Vitamin A, found in animal fats such as egg yolks, full fat dairy products, liver and organ meats, whole small fish, and fish liver oil, is a fat-soluble vitamin essential for vibrant health. People who actively avoid animal fats for fear of cholesterol or weight problems, or who are vegetarian or vegan are the ones most likely to be deficient in this valuable nutrient. Deficiency symptoms include problems with eyes and vision, dry, bumpy skin especially on the backs of the arms and thighs, and recurring respiratory or gastrointestinal infections.
Beta-carotene, an orange pigment found in carrots, pumpkins and green vegetables, is often mistakenly called vitamin A. Several metabolic steps need to happen to convert beta-carotene to an active vitamin A molecule, and it may be difficult to get enough through eating vegetables alone. However, eggs laid from free-range chickens that eat green vegetation will have high levels of vitamin A because of their ability to make the conversion on our behalf.
Apart from supporting the health of your mucous membranes, vitamin A is also necessary for the following functions:
- Antioxidant – protects your cells against pollution, free radicals and cancer causing agents
- Stimulates your immune system – increases phagocytosis, antibody production, T-cell production and apoptosis (controlled destruction of old, diseased or infected cells)

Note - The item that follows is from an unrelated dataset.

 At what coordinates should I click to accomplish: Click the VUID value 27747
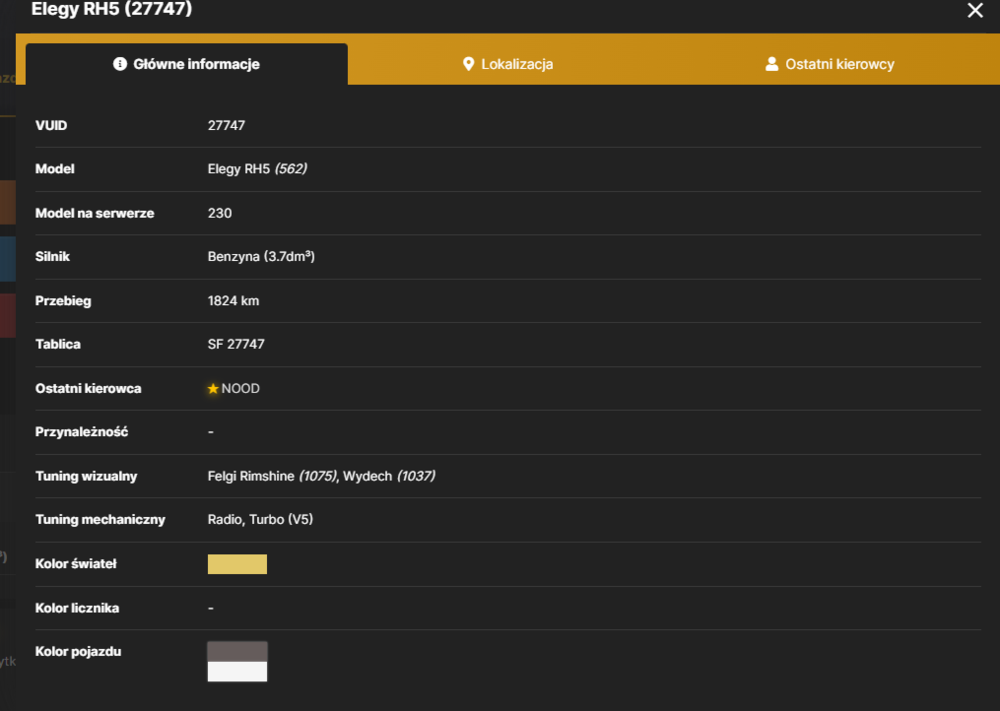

- Works with vitamin C for building strong bones and teeth and maintaining the health of your connective tissue i.e. gums, blood vessels
- Stimulates secretion of stomach acid and enzymes for digestion and absorption of protein
- Increases absorption of iron and folic acid for good haemoglobin and rich blood
- Helps balance excess oestrogen and improves fertility
- Involved in steroid hormone synthesis
- Required for good thyroid and adrenal function – important for this modern fast-paced world
- Essential for healthy eyes and good eyesight
- Implicated in mental functions such as memory, learning, attention, sensory perception and language processing
- Facilitates liver detoxification
So if you’re prone to hay fever, sinus infections, coughs and colds, gastrointestinal disorders, low iron, poor eyesight or eye health, dry or scaly skin, have problems with your hormones, or need help to improve your memory and concentration, increase your intake of vitamin A and see how things improve.
I usually eat 2 free-range egg yolks (or the whole eggs), 1 – 2 cups whole (raw) milk, plus butter, cream and cheese on a daily basis, and have sardines, liver and kidneys occasionally to keep my vitamin A levels up. I also eat plenty of orange and green vegetables for the beta-carotene, and fresh fruit and frozen berries daily for vitamin C, which works in conjunction with vitamin A for healthy skin and mucous membranes. I haven’t suffered from any of the winter ills for a few years, and I owe it to keeping a nourishing diet and regular exercise.
Here’s a recipe that I sometimes have for breakfast if I’m not particularly hungry or I’m in a hurry – give it a go and let me know what you think!
Helen’s Breakfast Smoothie
1 cup full fat (raw) milk
2-3 free-range egg yolks
½ cup blueberries or boysenberries
2 Tbsp desiccated coconut
Vanilla essence to taste
¼ cup cream (optional)
½ banana (optional)
1 – 2 Tbsp ground nuts or seeds e.g. sesame, linseeds, chia, sunflower seeds, Brazil nuts
Blitz together in a blender and enjoy.